• **EXERCISE INSTRUCTIONS**
Print the lines below without any change, and leave the pictures out of your copy.

• **PROVIDED ENTRIES**
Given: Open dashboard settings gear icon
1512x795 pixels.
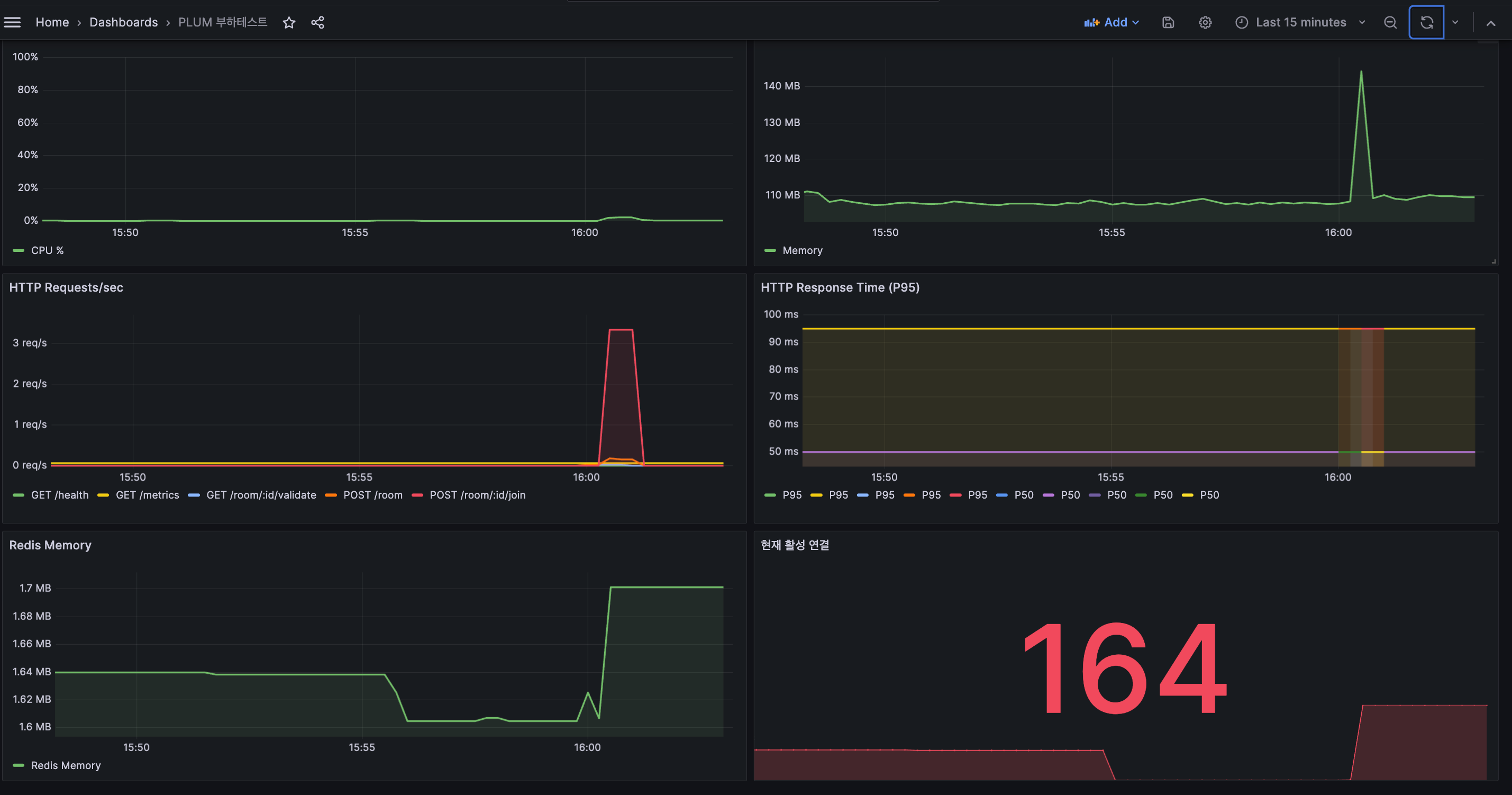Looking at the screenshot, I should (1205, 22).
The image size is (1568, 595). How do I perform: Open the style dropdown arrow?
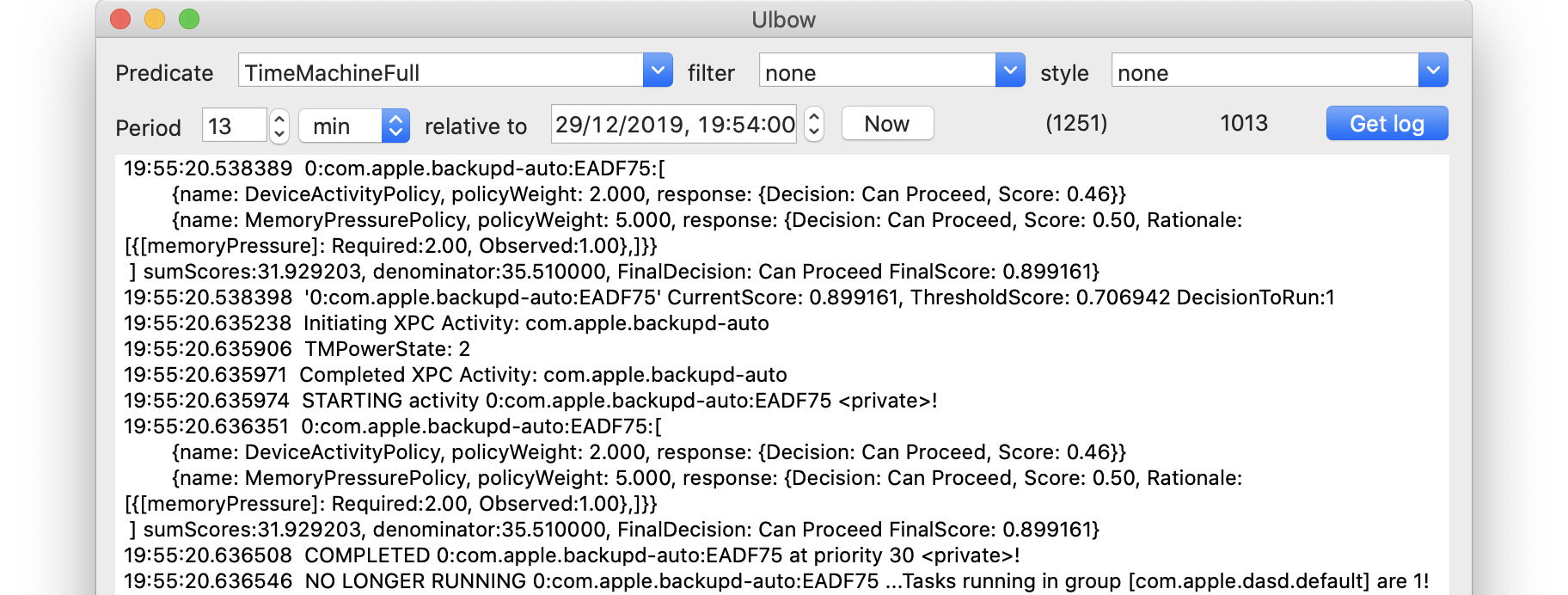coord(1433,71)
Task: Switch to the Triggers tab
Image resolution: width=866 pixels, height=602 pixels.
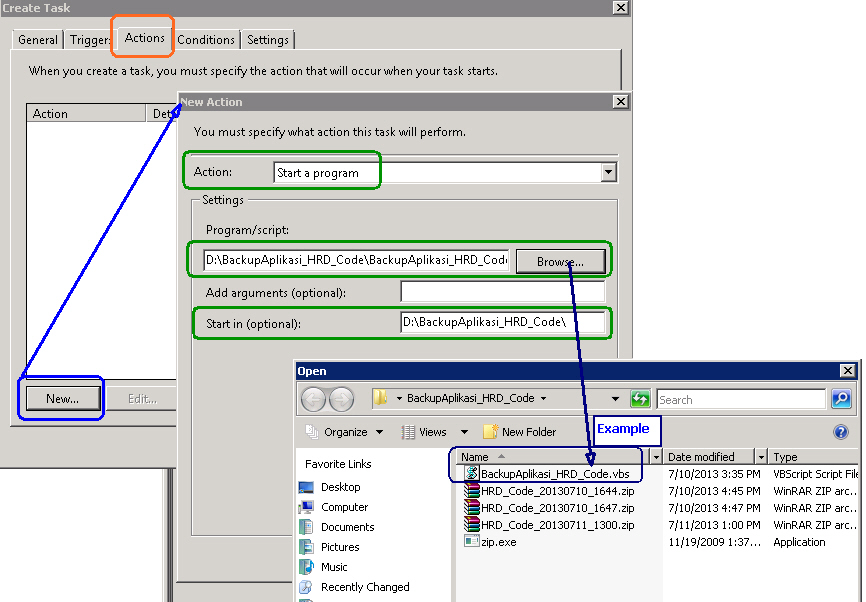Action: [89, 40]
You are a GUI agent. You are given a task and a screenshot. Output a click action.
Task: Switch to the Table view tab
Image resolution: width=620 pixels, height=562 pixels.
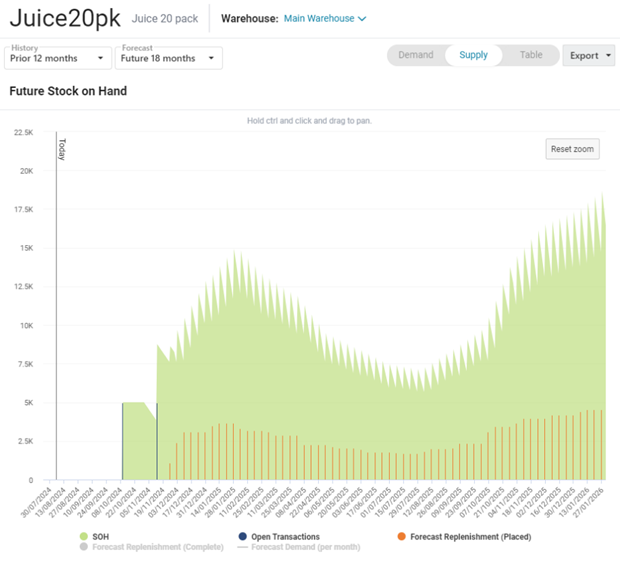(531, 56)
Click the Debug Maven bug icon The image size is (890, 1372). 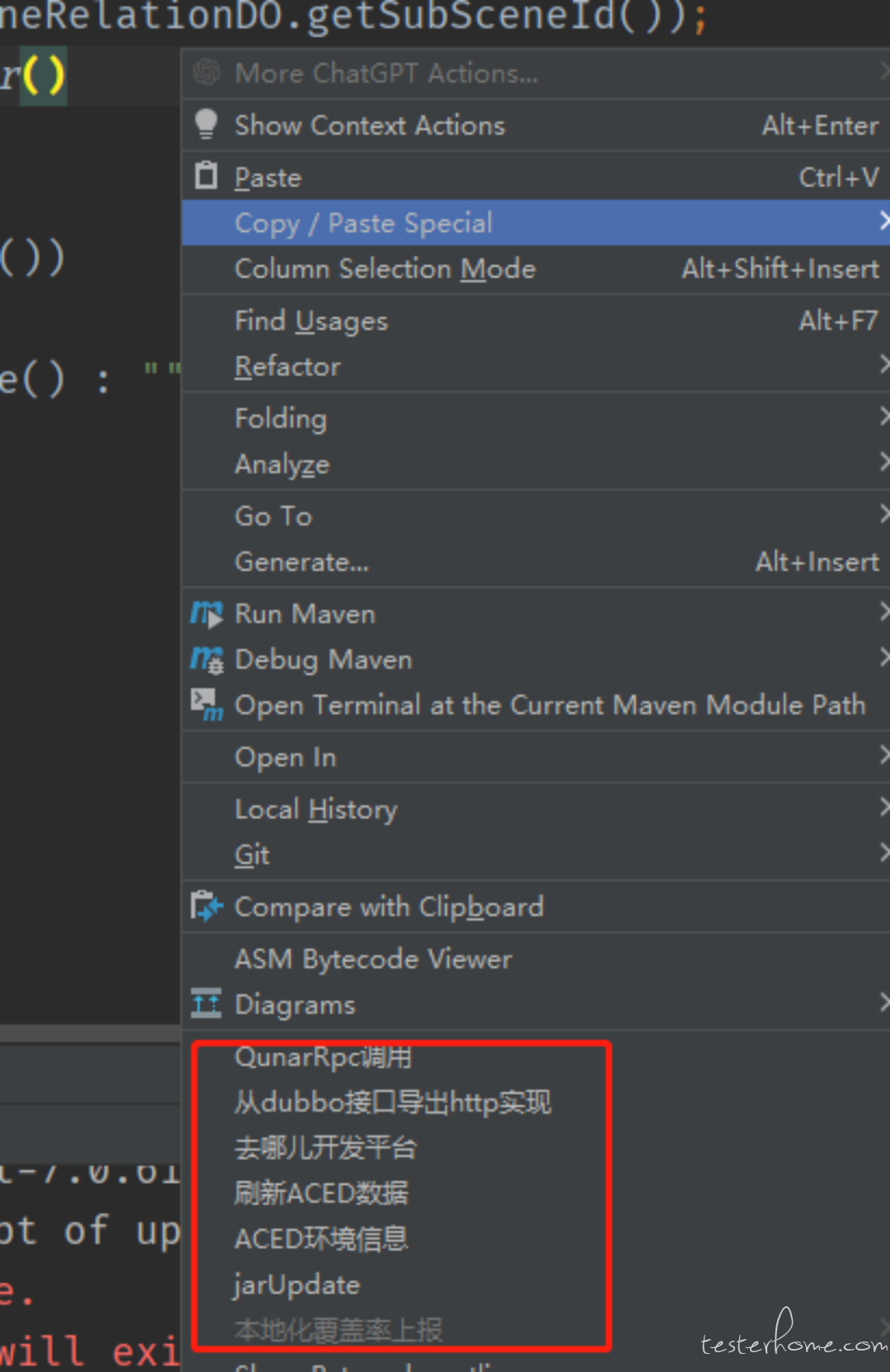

• **SOLUTION TO THE PROBLEM**
Given: Open dashboard settings gear icon
1512x795 pixels.
Looking at the screenshot, I should (1205, 22).
The image size is (1568, 595). How do I perform: Open the style dropdown arrow?
coord(1433,71)
Task: Switch to the Triggers tab
Image resolution: width=866 pixels, height=602 pixels.
Action: [89, 40]
You are a GUI agent. You are given a task and a screenshot. Output a click action.
Task: Switch to the Table view tab
Image resolution: width=620 pixels, height=562 pixels.
(531, 56)
Click the Debug Maven bug icon The image size is (890, 1372). 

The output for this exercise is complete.